● Given task: Rewrite the replication text between "Despite widespread controversies" and "153 more citations.", inclusive, changing "nonreplicable" to "irreproducible" throughout.

● Excerpt to read:

start

Replication is a key principle of the scientific method. Successful replication increases the probability, and therefore confidence, that a given claim or effect is true: After all, if one study finds X, other studies should also find X, assuming they follow or build upon the original study design.

Despite widespread controversies and concern about the replication crisis over the past two decades, there’s little evidence that things are getting better. The problem isn’t just that many studies are nonreplicable but also that findings from nonreplicable studies continue to be cited by subsequent studies. “Failed papers,” as a 2020 analysis dubbed them, “circulate through the literature as quickly as replicating papers.”

Bad science travels fast

A new study published in Science Advances suggests the problem may be even worse than we thought, finding that nonreplicable papers receive 16 more citations per year than replicable ones, on average. Over time, that translates to 153 more citations.

end

(Records for locating displayed items)

start

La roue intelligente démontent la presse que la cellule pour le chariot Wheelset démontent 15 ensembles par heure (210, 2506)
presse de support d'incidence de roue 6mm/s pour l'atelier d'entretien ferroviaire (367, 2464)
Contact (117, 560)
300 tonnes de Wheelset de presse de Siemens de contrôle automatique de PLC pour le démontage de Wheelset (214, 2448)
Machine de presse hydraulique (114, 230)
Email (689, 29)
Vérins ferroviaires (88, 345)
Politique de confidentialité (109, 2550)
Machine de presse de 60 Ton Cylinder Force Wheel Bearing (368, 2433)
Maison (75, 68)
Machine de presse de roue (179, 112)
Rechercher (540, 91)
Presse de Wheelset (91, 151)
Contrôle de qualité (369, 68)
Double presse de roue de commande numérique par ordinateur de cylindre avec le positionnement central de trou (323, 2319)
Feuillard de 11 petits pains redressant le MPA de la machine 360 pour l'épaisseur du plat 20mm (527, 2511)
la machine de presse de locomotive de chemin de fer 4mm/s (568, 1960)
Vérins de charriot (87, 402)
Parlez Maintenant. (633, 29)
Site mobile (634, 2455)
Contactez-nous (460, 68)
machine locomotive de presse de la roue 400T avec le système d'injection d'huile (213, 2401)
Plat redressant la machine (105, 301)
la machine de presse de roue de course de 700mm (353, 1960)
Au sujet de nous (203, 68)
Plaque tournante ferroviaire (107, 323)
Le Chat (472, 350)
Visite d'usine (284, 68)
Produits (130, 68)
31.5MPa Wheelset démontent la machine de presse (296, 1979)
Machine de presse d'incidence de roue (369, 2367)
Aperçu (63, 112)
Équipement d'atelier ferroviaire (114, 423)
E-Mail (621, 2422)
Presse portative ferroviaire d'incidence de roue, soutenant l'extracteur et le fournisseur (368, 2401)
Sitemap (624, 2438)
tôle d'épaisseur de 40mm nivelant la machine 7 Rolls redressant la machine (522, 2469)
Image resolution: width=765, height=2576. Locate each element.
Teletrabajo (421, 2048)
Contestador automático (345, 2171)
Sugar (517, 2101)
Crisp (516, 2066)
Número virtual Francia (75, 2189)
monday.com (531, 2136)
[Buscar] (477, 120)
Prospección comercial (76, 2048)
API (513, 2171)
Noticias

end

● Task answer:
Despite widespread controversies and concern about the replication crisis over the past two decades, there’s little evidence that things are getting better. The problem isn’t just that many studies are irreproducible but also that findings from irreproducible studies continue to be cited by subsequent studies. “Failed papers,” as a 2020 analysis dubbed them, “circulate through the literature as quickly as replicating papers.”

Bad science travels fast

A new study published in Science Advances suggests the problem may be even worse than we thought, finding that irreproducible papers receive 16 more citations per year than replicable ones, on average. Over time, that translates to 153 more citations.